[213]. Frammenti citati, pag. 13 e 14.

[214]. Lo accompagnarono a Palermo, oltre il figlio Menotti, Enrico Guastalla, Giuseppe Missori, Giacinto Bruzzesi, Agostino Lombardi, Giuseppe Guerzoni, Giovanni Basso e in qualità di segretario Giuseppe Civinini.

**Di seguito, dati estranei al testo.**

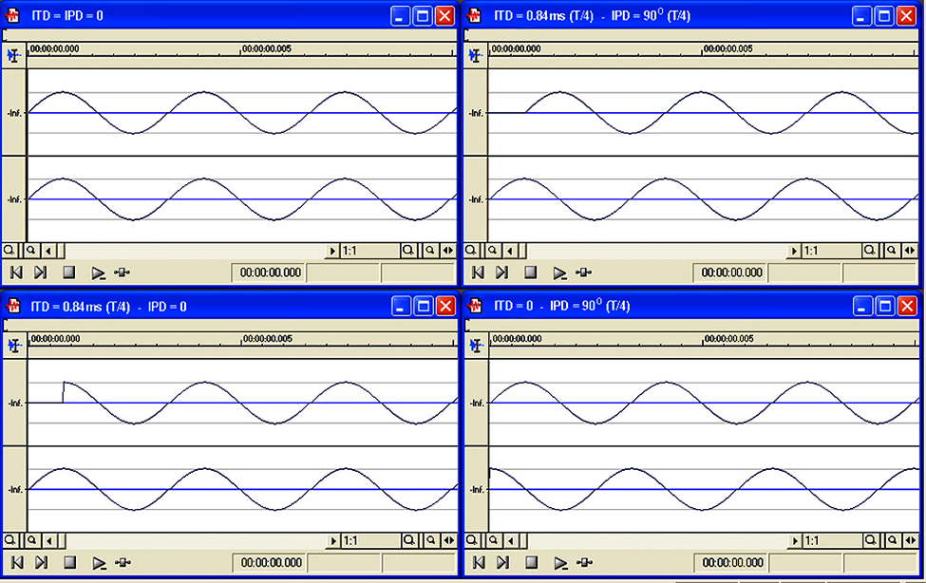This screenshot has width=926, height=583.
Task: Click level zoom in magnifier, ITD = 0.84ms IPD = 0 window
Action: (408, 541)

[215]. Troviamo la frase in un periodo dei citati Frammenti, pag. 16:

«Addio Marsala! terra di felice augurio. — Anche questa volta il tuo bravo popolo mi spinse ad opera buona — e rispose con risoluzione ed entusiasmo al mio grido di Roma o Morte — che il dispotismo crede d’aver sepolto con due palle di carabina; ma ch’io spero non passerà molto — udremo risuonare ancora più terribile di prima. — E come riveder Marsala senza concepire il progetto di ripigliare il tronco cammino? Forse perchè Buonaparte lo vietava? Ed io ho mai temuto Buonaparte?

»Oh! Italiani — penetratevi una volta delle mie ragioni e persuadetevi che i tiranni hanno paura, se non si temono.»

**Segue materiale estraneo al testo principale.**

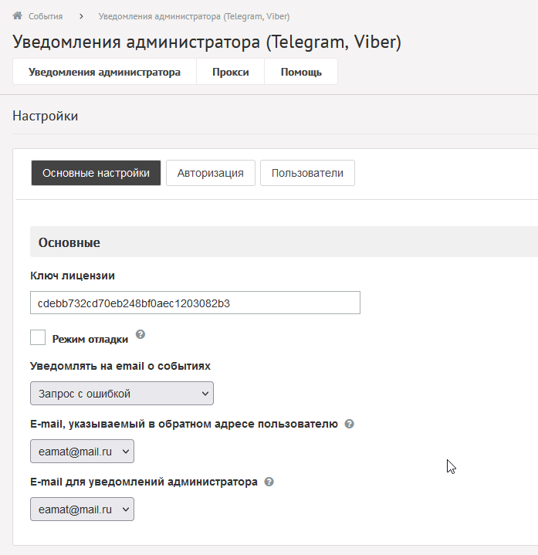Select the Основные настройки tab
Screen dimensions: 538x555
pos(96,173)
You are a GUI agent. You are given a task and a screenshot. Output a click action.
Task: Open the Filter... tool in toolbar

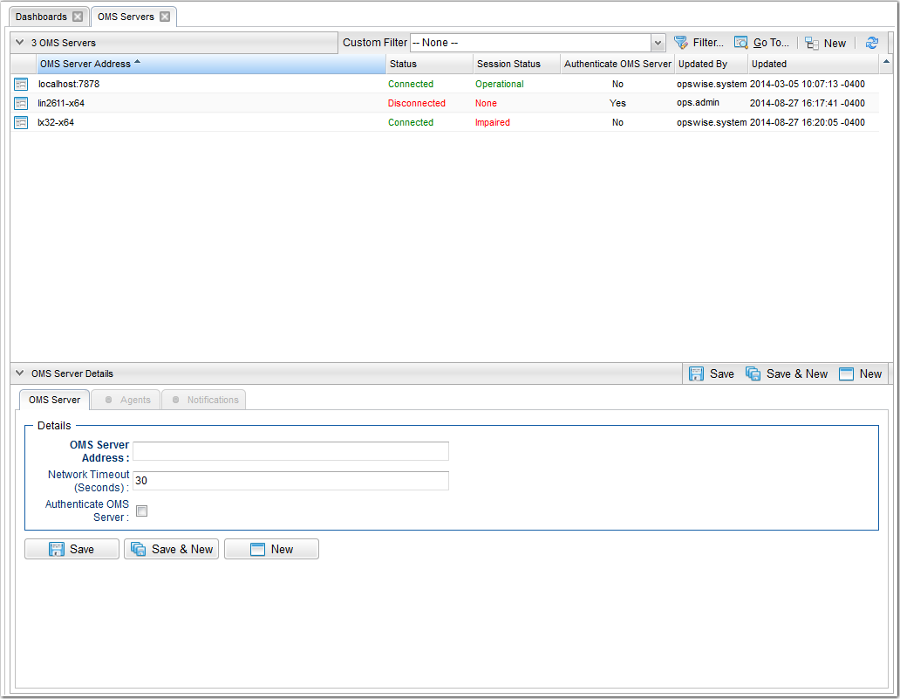pos(699,43)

[216]. Giuseppe Guerzoni, Enrico Guastalla, Giovanni Chiassi. Accennai il fatto anche nella mia Vita di Nino Bixio, pag. 309.

[217]. Fu scritto da Giuseppe Civinini, che faceva allora da suo segretario.

[218]. Proclama del Re agl’Italiani, del 3 agosto 1862.

[219]. Così la lettera dell’Albini come la risposta del Generale furono vedute dal generale Cugia e dal deputato Miceli, che l’attestarono nella tornata della Camera dei Deputati del 25 novembre 1862.

[220]. Ciò è attestato, fra gli altri, dall’Autore della Verità sul fatto d’Aspromonte per un testimonio oculare. Milano, 1862, pag. 26. Che la lettera poi fosse quella dell’ammiraglio Albini è supposizione nostra, ragionevole crediamo, ma pur sempre supposizione.